Mais lorsque l’organisation du travail nie l’importance de soi, condition indispensable du développement, on constate le développement de la « souffrance » du travail empêché. Pour P. Pastré, plus la complexification du travail moderne demande d’y mettre du sien, d’y investir son intelligence, plus les dysfonctionnements organisationnels ou managériaux affectent les sujets : « L’intelligence au travail, qui s’est considérablement développée dans les dernières décennies, rend paradoxalement les sujets plus fragiles lorsqu’elle est empêchée ».
Le deux pôles de l’identité : l’idem et l’ipséLe développement des adultes est beaucoup plus historique que génétique : les évènements, les situations, l’impact des autres acteurs, bref, l’expérience, y jouent un très grand rôle.
« L’expérience, c’est ce qu’on éprouve, ce qu’on a retenu des traces laissées en nous, en les sédimentant, mais aussi en les triant, en les hiérarchisant sans nous en apercevoir ».
Il reprend à son compte le modèle de Ricoeur, qui distinguait deux types d’identité : l’identité idem (le même), et l’identité ipse (soi-même). Les deux facettes se conjuguent dans ce que nous sommes : les faits accumulés, qui constituent la singularité de notre parcours, et le sens que nous leur avons attribués, la responsabilité que nous leur imputons, l’inscription en nous, ce qui constitue qui nous sommes.

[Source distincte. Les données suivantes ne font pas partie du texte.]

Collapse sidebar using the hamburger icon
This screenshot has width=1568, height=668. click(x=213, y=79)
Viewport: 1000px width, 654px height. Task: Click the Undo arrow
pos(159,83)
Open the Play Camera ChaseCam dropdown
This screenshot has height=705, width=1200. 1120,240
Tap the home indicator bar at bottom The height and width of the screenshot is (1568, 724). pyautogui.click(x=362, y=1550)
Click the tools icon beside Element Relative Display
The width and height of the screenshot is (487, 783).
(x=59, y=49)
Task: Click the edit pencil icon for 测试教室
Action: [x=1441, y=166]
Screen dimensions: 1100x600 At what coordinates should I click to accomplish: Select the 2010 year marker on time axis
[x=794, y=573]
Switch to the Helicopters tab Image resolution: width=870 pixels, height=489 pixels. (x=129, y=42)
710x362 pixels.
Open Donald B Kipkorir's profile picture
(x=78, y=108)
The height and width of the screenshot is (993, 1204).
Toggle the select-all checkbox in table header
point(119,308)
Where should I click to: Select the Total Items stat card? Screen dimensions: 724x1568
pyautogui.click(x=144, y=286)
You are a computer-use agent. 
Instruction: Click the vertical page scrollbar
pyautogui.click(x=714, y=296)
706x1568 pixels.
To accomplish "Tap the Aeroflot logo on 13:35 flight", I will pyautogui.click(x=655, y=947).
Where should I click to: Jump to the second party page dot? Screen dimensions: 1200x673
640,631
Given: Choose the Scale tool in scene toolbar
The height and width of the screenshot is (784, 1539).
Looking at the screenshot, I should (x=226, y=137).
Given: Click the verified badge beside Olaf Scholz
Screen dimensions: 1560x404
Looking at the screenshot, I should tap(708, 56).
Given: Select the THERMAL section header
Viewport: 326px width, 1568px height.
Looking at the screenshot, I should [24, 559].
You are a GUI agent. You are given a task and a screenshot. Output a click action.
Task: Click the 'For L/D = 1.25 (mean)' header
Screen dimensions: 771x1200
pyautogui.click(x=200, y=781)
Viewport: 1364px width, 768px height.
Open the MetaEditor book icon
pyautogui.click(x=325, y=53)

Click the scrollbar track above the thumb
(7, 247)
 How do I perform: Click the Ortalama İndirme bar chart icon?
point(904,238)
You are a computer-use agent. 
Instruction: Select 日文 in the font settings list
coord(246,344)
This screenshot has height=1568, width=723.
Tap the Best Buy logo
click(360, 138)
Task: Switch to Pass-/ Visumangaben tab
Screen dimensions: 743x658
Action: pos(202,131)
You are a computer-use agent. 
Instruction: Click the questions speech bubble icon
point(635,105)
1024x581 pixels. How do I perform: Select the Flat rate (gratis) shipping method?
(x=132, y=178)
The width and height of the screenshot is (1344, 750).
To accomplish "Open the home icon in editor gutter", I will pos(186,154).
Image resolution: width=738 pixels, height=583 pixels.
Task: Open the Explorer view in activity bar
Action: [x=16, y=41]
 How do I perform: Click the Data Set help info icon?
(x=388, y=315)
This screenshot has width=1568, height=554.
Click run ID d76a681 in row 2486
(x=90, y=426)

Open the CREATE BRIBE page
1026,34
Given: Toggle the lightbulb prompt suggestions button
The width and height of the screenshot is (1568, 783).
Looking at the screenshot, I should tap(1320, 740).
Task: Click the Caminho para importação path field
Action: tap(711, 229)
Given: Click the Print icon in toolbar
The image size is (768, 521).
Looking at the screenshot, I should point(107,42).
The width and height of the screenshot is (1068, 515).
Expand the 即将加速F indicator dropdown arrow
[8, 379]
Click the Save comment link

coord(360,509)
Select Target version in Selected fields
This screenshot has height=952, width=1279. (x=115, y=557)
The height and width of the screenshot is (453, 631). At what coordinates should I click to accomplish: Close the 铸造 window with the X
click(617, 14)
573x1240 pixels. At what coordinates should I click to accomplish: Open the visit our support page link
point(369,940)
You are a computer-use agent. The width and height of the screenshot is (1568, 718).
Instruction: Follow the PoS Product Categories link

Si on attribue ce raisonnement à l’expérience, on retrouve les deux formes qui se combinent : l’expérience idem fait notre passé et notre patrimoine, l’expérience ipse est ce qu’on en a reconnu comme « signifiant pour nous », le sens qu’on a donné à ce qu’on a vécu, ce qu’on a retenu comme « exemplaire de ce que nous sommes ». L’expérience est donc la capacité, pour un sujet, à transformer ce qu’on a reçu de la vie en quelque chose qu’il assume, qui désormais fait partie de lui-même, qui transforme le passif en actif, le reçu en conçu, le subi en assumé. « Bref, la capacité à faire de l’ipséité avec de l’altérité ».
Le sujet capable ?
Depuis Descartes, on pose la question du sujet, d’abord « épistémique » (capable de raisonner à partir de ses connaissances), aujourd’hui « capable » au sens défini par Rabardel (qui dit « je peux, je ne peux pas » avant de dire « je sais, ou je ne sais pas »). On retrouve encore Ricoeur, dont la mort à empêché la publication du dernier ouvrage, « L’homme capable ». En disant « je peux », l’homme devient capable de se désigner lui-même, de gagner en « pouvoir d’agir » (même si Y. Clot discute cette idée, en limitant le « sujet » à sa capacité à « être affecté » par les autres et par le social). Mais pour P. Pastré, si le sujet est bien affecté par ce qui lui arrive, il est bien « l’être qui métamorphose ses affects en propriétés identitaires et personnelles », par sa propre réflexivité. Il en prend pour exemple les « débriefings » qu’il mène après l’observation des situations professionnelles enregistrées, au cours desquelles les opérateurs donnent au vécu du sens pour eux, transforment les évènements en les rendant signifiants pour eux, «comprennent après coup».